Segment Open
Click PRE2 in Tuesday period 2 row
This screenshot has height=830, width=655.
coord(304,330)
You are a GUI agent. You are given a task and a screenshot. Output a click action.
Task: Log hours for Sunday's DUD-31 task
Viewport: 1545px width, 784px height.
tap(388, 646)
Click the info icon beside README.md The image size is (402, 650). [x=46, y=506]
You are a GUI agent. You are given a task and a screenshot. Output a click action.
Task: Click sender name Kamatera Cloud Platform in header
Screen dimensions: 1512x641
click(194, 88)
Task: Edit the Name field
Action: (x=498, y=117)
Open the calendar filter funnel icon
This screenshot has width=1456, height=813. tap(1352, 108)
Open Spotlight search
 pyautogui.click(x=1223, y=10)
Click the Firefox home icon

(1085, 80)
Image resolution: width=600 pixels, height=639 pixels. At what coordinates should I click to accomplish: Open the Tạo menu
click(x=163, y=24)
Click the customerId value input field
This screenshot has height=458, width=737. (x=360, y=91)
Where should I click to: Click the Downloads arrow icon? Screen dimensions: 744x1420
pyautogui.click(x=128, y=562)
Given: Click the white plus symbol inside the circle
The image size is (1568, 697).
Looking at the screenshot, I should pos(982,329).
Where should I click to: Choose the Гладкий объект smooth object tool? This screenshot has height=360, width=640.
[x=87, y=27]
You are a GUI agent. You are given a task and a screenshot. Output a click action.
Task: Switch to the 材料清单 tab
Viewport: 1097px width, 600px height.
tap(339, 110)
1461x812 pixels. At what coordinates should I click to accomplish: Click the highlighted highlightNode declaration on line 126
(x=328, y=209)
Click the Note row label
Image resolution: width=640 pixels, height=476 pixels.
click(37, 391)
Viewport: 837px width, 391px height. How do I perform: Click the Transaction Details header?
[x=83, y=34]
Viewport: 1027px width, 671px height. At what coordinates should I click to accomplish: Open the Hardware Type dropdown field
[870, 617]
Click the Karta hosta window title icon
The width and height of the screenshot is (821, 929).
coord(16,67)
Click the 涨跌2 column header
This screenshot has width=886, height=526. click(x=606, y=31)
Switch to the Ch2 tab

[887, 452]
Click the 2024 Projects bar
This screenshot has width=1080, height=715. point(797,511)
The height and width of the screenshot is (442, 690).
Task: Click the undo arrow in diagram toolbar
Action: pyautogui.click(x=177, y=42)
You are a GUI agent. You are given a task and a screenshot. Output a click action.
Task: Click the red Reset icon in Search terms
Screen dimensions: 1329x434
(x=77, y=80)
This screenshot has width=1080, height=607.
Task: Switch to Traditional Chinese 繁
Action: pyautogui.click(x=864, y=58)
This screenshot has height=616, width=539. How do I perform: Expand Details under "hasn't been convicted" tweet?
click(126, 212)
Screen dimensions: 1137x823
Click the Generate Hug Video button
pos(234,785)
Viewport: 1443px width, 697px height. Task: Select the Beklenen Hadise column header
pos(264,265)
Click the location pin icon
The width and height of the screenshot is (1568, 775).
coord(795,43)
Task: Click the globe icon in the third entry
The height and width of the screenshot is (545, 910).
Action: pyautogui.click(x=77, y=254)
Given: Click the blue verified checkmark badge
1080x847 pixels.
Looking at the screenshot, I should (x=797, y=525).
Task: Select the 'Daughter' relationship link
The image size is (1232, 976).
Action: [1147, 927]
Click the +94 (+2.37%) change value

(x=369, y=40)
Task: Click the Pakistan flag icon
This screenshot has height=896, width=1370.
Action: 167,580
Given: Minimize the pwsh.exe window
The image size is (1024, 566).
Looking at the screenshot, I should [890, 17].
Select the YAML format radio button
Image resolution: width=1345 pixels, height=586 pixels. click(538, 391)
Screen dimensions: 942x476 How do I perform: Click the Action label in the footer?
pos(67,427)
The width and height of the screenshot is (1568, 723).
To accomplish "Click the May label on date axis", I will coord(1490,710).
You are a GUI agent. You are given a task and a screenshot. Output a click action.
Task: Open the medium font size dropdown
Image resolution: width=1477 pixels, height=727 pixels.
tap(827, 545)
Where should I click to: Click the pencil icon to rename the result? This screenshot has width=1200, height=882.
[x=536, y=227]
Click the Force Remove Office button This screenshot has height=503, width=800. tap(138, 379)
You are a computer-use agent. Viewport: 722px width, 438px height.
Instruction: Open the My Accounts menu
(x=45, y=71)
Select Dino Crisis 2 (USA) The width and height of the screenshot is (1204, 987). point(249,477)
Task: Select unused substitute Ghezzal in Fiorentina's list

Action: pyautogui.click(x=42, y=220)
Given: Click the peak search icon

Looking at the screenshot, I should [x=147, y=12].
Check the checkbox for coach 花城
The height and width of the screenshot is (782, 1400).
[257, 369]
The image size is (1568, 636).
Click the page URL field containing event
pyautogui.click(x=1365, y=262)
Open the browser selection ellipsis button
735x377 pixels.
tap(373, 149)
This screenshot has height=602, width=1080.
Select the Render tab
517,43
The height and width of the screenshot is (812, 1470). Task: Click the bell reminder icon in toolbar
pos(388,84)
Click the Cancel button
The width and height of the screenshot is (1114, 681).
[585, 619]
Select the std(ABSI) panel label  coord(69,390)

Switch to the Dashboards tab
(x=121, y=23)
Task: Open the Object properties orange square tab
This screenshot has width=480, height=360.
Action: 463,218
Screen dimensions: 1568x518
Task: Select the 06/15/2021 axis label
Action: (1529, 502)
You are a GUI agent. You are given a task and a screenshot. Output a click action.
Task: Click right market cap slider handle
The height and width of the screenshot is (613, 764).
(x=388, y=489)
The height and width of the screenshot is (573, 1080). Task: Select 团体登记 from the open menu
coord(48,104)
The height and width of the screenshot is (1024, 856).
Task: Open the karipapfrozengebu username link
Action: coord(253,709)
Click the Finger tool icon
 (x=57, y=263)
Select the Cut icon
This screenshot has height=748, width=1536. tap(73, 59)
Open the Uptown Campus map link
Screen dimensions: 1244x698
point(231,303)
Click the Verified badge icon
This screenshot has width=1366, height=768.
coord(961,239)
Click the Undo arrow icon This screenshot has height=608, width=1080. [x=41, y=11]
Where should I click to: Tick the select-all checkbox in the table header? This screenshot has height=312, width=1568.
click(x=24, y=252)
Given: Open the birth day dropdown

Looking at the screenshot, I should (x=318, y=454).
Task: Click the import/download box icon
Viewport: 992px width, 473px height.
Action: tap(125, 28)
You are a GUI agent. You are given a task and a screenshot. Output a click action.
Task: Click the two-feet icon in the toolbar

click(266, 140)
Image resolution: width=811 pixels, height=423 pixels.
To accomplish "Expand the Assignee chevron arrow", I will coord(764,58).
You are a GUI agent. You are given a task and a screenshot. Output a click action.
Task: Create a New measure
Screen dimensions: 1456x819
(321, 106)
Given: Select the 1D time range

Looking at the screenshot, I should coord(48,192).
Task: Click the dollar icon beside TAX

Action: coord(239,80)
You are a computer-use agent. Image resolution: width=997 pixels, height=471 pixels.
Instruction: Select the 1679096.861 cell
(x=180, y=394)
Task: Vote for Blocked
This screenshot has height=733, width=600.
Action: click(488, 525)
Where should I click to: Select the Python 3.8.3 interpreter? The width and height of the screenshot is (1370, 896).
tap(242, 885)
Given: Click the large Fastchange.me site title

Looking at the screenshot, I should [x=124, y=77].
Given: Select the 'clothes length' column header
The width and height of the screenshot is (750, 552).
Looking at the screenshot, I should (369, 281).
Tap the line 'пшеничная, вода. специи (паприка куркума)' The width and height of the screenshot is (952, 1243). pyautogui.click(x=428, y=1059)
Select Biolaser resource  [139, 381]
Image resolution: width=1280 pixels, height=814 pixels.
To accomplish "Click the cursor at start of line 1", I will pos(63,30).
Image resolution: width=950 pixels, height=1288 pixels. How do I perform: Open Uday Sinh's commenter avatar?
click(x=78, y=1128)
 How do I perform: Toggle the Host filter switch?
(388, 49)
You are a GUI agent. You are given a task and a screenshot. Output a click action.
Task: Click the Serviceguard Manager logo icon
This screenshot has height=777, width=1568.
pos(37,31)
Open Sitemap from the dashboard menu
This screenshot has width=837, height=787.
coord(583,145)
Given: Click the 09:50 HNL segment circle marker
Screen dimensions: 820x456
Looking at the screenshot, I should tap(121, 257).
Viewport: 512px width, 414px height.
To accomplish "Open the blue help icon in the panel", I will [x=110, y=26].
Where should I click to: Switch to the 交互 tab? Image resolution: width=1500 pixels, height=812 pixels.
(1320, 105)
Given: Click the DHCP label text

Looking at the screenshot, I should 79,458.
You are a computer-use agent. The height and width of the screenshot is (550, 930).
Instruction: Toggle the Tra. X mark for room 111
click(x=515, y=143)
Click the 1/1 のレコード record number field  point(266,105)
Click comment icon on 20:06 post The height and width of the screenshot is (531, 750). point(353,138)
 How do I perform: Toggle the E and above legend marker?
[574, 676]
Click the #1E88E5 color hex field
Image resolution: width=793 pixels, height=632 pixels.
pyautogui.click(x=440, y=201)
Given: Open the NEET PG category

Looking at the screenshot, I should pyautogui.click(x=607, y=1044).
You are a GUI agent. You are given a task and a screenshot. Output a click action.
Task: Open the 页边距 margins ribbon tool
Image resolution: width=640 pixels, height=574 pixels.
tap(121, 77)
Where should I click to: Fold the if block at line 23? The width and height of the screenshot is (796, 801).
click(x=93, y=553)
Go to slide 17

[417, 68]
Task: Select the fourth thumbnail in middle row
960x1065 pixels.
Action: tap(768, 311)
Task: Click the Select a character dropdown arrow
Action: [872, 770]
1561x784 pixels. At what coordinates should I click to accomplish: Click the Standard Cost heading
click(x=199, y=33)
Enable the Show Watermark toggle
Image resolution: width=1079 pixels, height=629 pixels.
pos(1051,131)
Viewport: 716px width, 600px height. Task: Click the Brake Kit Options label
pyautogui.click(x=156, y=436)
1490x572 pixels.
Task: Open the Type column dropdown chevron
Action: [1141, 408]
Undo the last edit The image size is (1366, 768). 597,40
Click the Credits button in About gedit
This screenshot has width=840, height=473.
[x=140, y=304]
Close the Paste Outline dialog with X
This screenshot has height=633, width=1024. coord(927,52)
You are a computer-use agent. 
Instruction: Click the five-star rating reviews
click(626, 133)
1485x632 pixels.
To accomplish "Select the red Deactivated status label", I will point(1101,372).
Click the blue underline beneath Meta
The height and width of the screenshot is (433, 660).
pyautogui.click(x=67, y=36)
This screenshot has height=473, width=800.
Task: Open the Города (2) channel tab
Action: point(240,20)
Segment Closed
__What the task asks__: Lines of the material may hold the string "will". Copy each one that does.

__Exercise solution__:
To accomplish "Click the May label on date axis", I will coord(1490,710).
To accomplish "Expand the Assignee chevron arrow", I will coord(764,58).
To accomplish "Click the cursor at start of line 1", I will pos(63,30).
To accomplish "Open the blue help icon in the panel", I will [x=110, y=26].
To accomplish "Select the red Deactivated status label", I will point(1101,372).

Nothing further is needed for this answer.